Jermall Charlo had to go 12 rounds for the first time in his career, but he managed to earn a hard-fought win over a very game and well-prepared Austin Trout, taking scores of 115-113, 116-112, and 116-112, all fair, to retain the IBF junior middleweight title. BLH had the fight a draw, 114-114, with Trout closing the gap down the stretch in the bout.
Charlo (24-0, 18 KO) landed the harder shots, or so it seemed, but he never had Trout (30-3, 17 KO) in any trouble, and never created a real distance between himself and his challenger, either. That was due to a strong performance from Trout, who had a good game plan, and seemed to be a little bit better under trainer Barry Hunter than we've seen in the past, particularly with his balance.
This was not a Fight of the Year contender or close to that sort of thing, but it was a good, competitive fight throughout, one that featured some good work from both guys, and was in the balance as the fight progressed.
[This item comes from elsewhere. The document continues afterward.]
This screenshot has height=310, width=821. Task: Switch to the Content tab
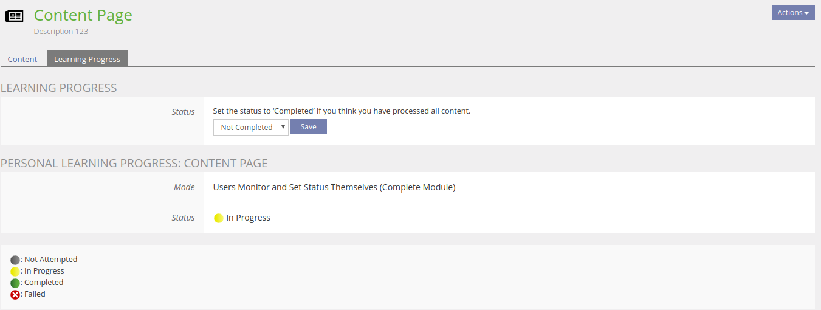[22, 59]
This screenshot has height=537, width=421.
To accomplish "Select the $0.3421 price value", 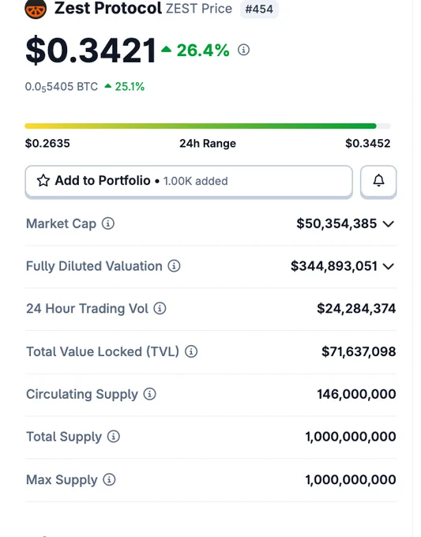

There were times that Charlo's physicality seemed a bit much for Trout, and times where Trout's experience and tactics gave him a real edge.
"Austin Trout is a hell of a fighter. I see why he beat Cotto. I see why he gave Lara problems. I see why Canelo had a close fight with him. He's a beast," Charlo said. "It was a great experience. This is my first time going 12. I was ready for it."
Charlo's interview was then interrupted by a shove from Charles Hatley, who came into the ring with his promoter, Don King. This was doubly funny, as Hatley is the mandatory challenger for Charlo -- but the other Charlo, Jermell, who won the WBC title earlier in the night.
A crestfallen Trout told Jim Gray, "I ain't one to cry about spilt milk. Hats off to Jermall Charlo, he fought a hell of a fight, he's gonna be a great champion. I felt I did enough to win. But you know what, they're not ever gonna give me a close decision. It's time to start putting these cats out, man. They ain't gonna give me nothing."
Asked why he thinks he got the short end again, he said, "Maybe because this was a Charlo show from the beginning. Showtime promoted them as if they were the only ones fighting. The judges probably saw that. I don't know. I can't make excuses. I fought my ass off, Charlo fought his ass off, and he came out on top."
The fight was extremely close statistically. Charlo landed 76 of 182 (42%) of his power shots, and 130 of 474 (27%) of his total punches, compared to Trout landing 72 of 219 (33%) of his power shots and 117 of 490 (24%) of his total punches.